Examining the Limits of Building Energy Efficiency Through Side-by-Side
In 1998, FSEC began its Zero Energy Homes research program in collaboration with the City of Lakeland municipal utility and builder Rick Strawbridge. Two homes, one the builder’s standard model (the Control) and the other a super-energy-efficient photovoltaic residence (PVRES), were constructed and tested on a side-by-side basis for more than a year. The goal was to determine the extent to which contemporary energy efficiency technologies can reduce the demand for electricity in Florida homes. The measured results
from this project were very encouraging and have since formed the basis for a national Zero Energy Homes program.
More information about the Zero Energy Home in Lakeland, Florida:
Below is an aerial photograph showing the two homes used in the Lakeland Zero Energy Homes project. As the photo indicates, the homes are identical in floor plan and orientations. However, they differ greatly in energy-efficiency with the Control Home being the builder’s “standard” model that meets Florida’s relativly stringent energy code and the PVRES home including the most energy-efficient provisions the FSEC project team could devise.
Annual Energy Use
In one year, the PVRES home used 6960 kWh of electricity and had a PV system production of 5180 kWh. For the same year, the Control used 22,600 kWh. A yearly energy savings is due to the differences in the energy efficiency of the two homes of 70%. Putting the PV system production into the numbers
shows that the PVRES house’s net energy use (electricity from the utility) for the entire year was only 1780 kWh. Note in Figure 1 below that comparing the PVRES house energy, including the energy it produced, against the standard house shows that the PVRES house had a 92% utility energy savings compared
to the standard house.
Peak Electric Demand
Peak electric demand is perhaps even more important than annual energy use. With the help of the PV system, the PVRES home placed nearly zero net demand on the utility system during periods of peak electric demand!
This fact is clearly shown below in Figure 2, which plots the July 18, 1998, peak day energy demand, PV power production and net utility power data for the PVRES home. Note the green line, which shows the net utility energy used by the PVRES house on the hottest day in recorded history for Lakeland!

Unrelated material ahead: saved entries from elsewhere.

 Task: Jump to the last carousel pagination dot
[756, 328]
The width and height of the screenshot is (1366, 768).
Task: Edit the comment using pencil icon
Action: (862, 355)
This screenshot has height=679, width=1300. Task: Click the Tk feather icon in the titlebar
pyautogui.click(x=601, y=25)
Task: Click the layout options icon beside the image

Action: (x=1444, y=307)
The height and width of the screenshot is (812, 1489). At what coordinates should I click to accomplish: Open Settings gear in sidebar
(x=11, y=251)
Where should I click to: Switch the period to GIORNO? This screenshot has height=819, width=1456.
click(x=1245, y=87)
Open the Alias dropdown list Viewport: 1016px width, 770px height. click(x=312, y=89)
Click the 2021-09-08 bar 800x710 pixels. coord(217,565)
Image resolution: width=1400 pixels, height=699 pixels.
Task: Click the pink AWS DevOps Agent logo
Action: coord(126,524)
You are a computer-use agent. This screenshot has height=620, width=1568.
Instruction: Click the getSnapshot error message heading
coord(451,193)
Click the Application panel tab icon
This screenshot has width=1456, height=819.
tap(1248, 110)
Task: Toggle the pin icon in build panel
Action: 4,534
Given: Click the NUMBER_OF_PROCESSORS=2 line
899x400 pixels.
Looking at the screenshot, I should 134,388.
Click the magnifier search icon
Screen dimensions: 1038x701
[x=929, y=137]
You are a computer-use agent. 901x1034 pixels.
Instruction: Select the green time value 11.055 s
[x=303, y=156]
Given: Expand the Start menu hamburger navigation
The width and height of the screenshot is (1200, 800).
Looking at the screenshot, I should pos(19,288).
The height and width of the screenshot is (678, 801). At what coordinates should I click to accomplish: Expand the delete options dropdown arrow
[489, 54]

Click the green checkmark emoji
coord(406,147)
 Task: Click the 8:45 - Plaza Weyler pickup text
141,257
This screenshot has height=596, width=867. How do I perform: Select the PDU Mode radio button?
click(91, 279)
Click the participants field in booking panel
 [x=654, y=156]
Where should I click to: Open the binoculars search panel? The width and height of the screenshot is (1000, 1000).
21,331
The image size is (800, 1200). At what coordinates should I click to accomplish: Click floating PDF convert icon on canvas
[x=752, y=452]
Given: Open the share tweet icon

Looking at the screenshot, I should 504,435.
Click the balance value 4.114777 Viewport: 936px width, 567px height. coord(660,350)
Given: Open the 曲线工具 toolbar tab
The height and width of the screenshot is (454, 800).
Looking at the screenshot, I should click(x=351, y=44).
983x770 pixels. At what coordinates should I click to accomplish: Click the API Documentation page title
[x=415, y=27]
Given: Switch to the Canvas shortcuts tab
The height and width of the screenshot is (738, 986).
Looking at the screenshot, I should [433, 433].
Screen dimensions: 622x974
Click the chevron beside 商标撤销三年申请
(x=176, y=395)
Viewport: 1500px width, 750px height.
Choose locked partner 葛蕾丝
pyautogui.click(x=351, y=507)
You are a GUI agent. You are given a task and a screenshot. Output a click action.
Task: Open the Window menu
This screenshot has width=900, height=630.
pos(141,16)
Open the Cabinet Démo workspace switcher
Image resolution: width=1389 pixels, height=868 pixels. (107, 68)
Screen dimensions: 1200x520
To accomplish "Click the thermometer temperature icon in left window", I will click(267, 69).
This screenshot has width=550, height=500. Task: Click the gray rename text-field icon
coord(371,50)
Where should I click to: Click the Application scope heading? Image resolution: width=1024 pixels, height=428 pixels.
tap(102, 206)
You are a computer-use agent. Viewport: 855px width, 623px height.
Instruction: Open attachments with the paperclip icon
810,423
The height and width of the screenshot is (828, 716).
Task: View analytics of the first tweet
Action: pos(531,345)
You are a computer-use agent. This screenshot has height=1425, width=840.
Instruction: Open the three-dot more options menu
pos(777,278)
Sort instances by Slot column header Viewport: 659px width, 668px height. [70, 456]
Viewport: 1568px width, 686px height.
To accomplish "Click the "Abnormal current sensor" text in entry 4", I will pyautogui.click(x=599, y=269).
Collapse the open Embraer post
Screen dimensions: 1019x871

A similar energy use and production plot for the annual average day shows even more impressive results for the PVRES home with net power flowing from the home to the utility for almost the entire period of daylight. Figure 3 below illustrates this fact, showing the annual average PV output and the utility peak load reduction (shaded). Again, note the green line showing power going from the home to the utility during daylight hours.